Cross account Amazon ECR images
Sharing Amazon ECR images across accounts is a common requirement, especially in scenarios where a CI/CD pipeline resides in one account and the production environment operates in another. In this post, we’ll explore various methods to achieve this goal, highlighting the pros and cons of each approach.
Method | Description | Pros | Cons |
---|---|---|---|
Public ECR Repository | Making the ECR repository public allows easy access to images across accounts. However, this approach is not recommended for production workloads due to security concerns. | Easy implementation | Security risk; not suitable for production environments |
Cross-account IAM Role | Creating a cross-account IAM role enables controlled access for the production account to pull images from the CI/CD account. This ensures security and fine-grained access control. | Secure access control | Requires careful IAM role setup and management |
Resource-based Policy | Utilizing a resource-based policy grants the production account the necessary permissions to pull images from the CI/CD account. Offers flexibility and security through policy enforcement. | Granular control over access permissions | Policy management overhead; complexity in setup and maintenance |
Pushing to Multiple ECR Repositories | Pushing the same image to multiple ECR repositories during the CI/CD pipeline ensures availability across accounts. This method simplifies access but requires synchronization and management of multiple repositories. | Simplified access management | Potential synchronization issues; increased repository management overhead |
Private Image Replication | Replicating images from private repositories across regions or accounts provides redundancy and availability. This method ensures consistency and reliability of image distribution. | High reliability and consistency | Requires additional setup and configuration; potential data transfer costs |
Each approach offers distinct advantages and considerations. The choice depends on factors such as security requirements, ease of implementation, and the specific needs of your infrastructure. In this post we will explore how to implement the resource based policy approach.
ECS resource-based policy
The resource-based policy approach involves creating a policy that grants the production account the necessary permissions to pull images from the CI/CD account. Let’s assume that the production account needs to pull ECR images from the CI/CD account to start the ECS task. That means the CI/CD account needs to grant the production account the necessary permissions to pull images from the ECR repository. The RepositoryPolicyText
property of the AWS::ECR::Repository
resource in CloudFormation allows you to define a resource-based policy for the ECR repository:
Resources:
MyECRRepository:
Type: AWS::ECR::Repository
Properties:
RepositoryName: my-ecr-repository
RepositoryPolicyText:
Version: "2012-10-17"
Statement:
- Sid: AllowPull
Effect: Allow
Principal:
AWS: !Sub "arn:aws:iam::${ProductionAccountId}:role/ecs-task-role"
Action:
- ecr:BatchGetImage
- ecr:GetDownloadUrlForLayer
- ecr:BatchCheckLayerAvailability
Lambda function resource-based policy
If you need to pull the ECR to production account to deploy the Lambda function, you can use the following policy:
Resources:
MyECRRepository:
Type: AWS::ECR::Repository
Properties:
RepositoryName: my-ecr-repository
RepositoryPolicyText:
Version: "2012-10-17"
Statement:
- Sid: AllowPull
Effect: Allow
Principal:
Service: lambda.amazonaws.com
Action:
- ecr:BatchGetImage
- ecr:GetDownloadUrlForLayer
- ecr:BatchCheckLayerAvailability
- ecr:GetRepositoryPolicy
- ecr:SetRepositoryPolicy
Condition:
StringEquals:
aws:sourceArn: !Sub "arn:aws:lambda:${AWS::Region}:${AWS::AccountId}:function:my-lambda-function"

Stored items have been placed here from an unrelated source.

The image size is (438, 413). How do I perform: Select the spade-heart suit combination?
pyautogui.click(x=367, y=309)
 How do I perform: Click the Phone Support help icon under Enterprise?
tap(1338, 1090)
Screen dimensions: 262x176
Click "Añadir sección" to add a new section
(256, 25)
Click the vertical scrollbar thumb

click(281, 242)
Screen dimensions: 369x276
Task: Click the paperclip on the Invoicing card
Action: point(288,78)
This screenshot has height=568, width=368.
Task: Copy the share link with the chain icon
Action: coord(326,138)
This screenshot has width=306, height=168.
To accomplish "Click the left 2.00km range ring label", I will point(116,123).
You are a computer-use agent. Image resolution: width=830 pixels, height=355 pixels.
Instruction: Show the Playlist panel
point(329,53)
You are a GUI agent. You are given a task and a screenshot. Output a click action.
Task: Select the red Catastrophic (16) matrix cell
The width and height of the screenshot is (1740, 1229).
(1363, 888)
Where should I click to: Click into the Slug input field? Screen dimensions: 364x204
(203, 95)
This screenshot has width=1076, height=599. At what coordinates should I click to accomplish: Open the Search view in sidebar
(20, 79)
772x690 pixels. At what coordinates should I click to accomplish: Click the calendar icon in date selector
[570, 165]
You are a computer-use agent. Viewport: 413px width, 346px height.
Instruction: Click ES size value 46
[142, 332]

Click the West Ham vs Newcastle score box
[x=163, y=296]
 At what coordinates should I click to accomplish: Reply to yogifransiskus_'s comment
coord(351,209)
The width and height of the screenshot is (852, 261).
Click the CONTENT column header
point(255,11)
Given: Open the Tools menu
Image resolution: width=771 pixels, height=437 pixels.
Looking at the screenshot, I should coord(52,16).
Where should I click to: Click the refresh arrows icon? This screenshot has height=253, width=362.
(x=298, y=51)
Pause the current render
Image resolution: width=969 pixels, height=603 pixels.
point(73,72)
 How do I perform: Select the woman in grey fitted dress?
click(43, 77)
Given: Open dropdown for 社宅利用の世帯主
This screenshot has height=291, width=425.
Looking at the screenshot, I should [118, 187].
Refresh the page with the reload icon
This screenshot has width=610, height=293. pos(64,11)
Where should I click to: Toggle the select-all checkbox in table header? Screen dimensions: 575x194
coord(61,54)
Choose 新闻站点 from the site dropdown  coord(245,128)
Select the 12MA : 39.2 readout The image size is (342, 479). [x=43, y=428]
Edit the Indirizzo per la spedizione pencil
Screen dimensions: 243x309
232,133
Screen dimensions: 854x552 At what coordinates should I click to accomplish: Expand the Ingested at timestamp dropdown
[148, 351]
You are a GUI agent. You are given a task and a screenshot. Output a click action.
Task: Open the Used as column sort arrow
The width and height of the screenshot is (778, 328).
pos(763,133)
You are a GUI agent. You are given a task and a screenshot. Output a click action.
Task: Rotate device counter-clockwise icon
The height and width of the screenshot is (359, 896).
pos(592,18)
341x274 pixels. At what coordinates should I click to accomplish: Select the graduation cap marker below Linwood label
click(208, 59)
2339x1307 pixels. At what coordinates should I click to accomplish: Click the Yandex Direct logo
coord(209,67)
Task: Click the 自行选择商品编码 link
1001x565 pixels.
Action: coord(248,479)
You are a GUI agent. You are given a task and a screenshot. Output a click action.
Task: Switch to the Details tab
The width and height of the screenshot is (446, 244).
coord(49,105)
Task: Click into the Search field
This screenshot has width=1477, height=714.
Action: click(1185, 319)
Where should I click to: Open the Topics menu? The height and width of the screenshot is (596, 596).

The difference between the two policies is the Principal
field and the list of actions. Image-based lambdas can add permissions only if the principal calling Lambda has ecr:getRepositoryPolicy
and ecr:setRepositoryPolicy
permissions so they are required in the policy. The condition field is used to restrict the access to the ECR repository only for the specific Lambda function.
Root account resource-based policy
The root based policy is the most permissive policy. It allows any account service to pull the images from the ECR repository.
Resources:
MyECRRepository:
Type: AWS::ECR::Repository
Properties:
RepositoryName: my-ecr-repository
RepositoryPolicyText:
Version: "2012-10-17"
Statement:
- Sid: AllowPull
Effect: Allow
Principal:
AWS: !Sub "arn:aws:iam::${ProductionAccountId}:root"
Action:
- ecr:BatchGetImage
- ecr:GetDownloadUrlForLayer
- ecr:BatchCheckLayerAvailability
However, using the root account in a resource-based policy grants the highest level of permissions within AWS. While this approach may seem convenient for allowing any account service to pull images from the ECR repository, it comes with significant drawbacks and security concerns.
Wrap up
In this post, we explored various methods to share Amazon ECR images across accounts. We discussed the pros and cons of each approach and provided examples of how to implement a resource-based policy for ECR repositories.